Dash is a productive Python framework for building web analytic applications.Written on top of Flask, Plotly.js, and React.js, Dash is ideal for building data visualization apps with highly custom user interfaces in pure Python. It’s particularly suited for anyone who works with data in Python. Dash apps are rendered in the web browser. You can deploy your apps to servers and then share them through URLs. Since Dash apps are viewed in the web browser, Dash is inherently cross-platform and mobile ready.

Using pip we can install it very easily.

pip install dash

Grafana

Grafana is an Open source Graphite & InfluxDB Dashboard and Graph Editor. Grafana is a general purpose dashboard and graph composer. It’s focused on providing rich ways to visualize time series metrics, mainly though graphs but supports other ways to visualize data through a pluggable panel architecture. It currently has rich support for for Graphite, InfluxDB and OpenTSDB. But supports other data sources via plugins. The main object in Grafana is a dashboard. It contains a grid of panels with different visualizations in them. You can organize dashboards into folders and assign different permissions to them.

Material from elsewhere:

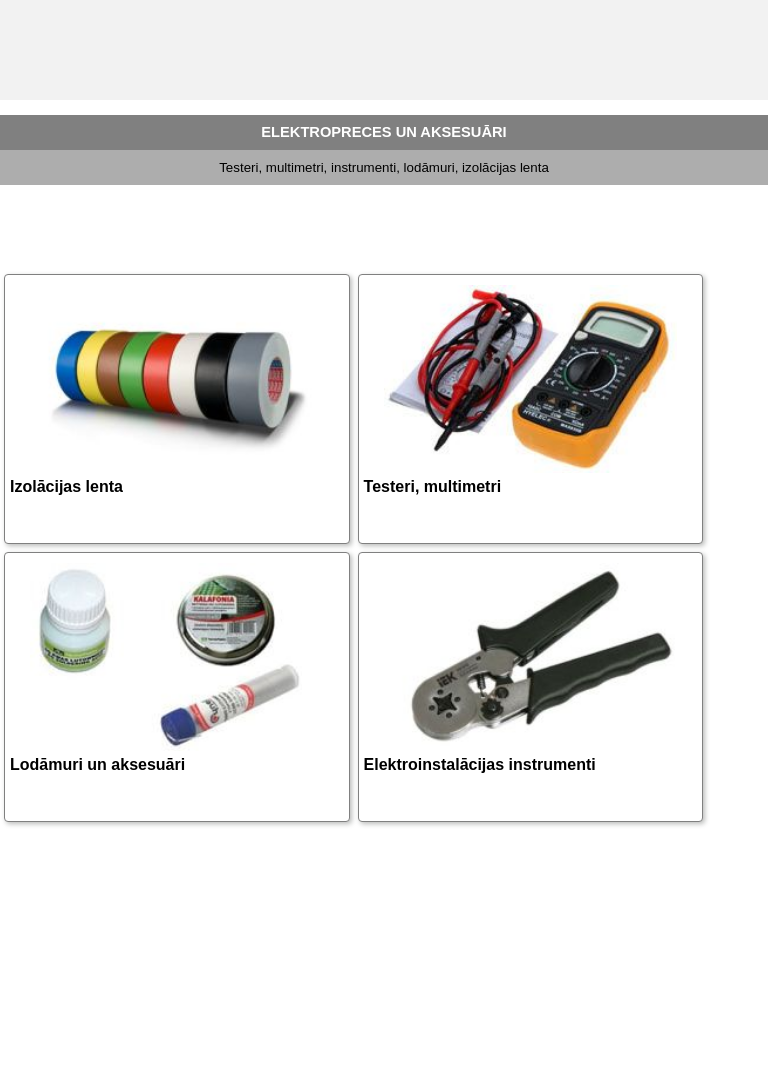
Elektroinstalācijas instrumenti (480, 764)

As a descendant from the ELK stack, Grafana has native support for Elasticsearch. It also offers native support for a variety of different sources such as InfluxDB, MySQL, PostgreSQL, and many others. But the most promising aspect of Grafana are its powerful integrations with Prometheus and Graphite.

Dynamic Dashboards: Create dynamic & reusable dashboards with template variables that appear as dropdowns at the top of the dashboard.

Explore Metrics: Explore your data through ad-hoc queries and dynamic drilldown. Split view and compare different time ranges, queries and data sources side by side.

Alerting: Visually define alert rules for your most important metrics. Grafana will continuously evaluate and send notifications to systems like Slack, PagerDuty, VictorOps, OpsGenie.

Visualize: Fast and flexible client side graphs with a multitude of options. Panel plugins offer many different ways to visualize metrics and logs.

Explore Logs: Experience the magic of switching from metrics to logs with preserved label filters. Quickly search through all your logs or streaming them live.

Mixed Data Sources: Mix different data sources in the same graph! You can specify a data source on a per-query basis. This works for even custom datasources.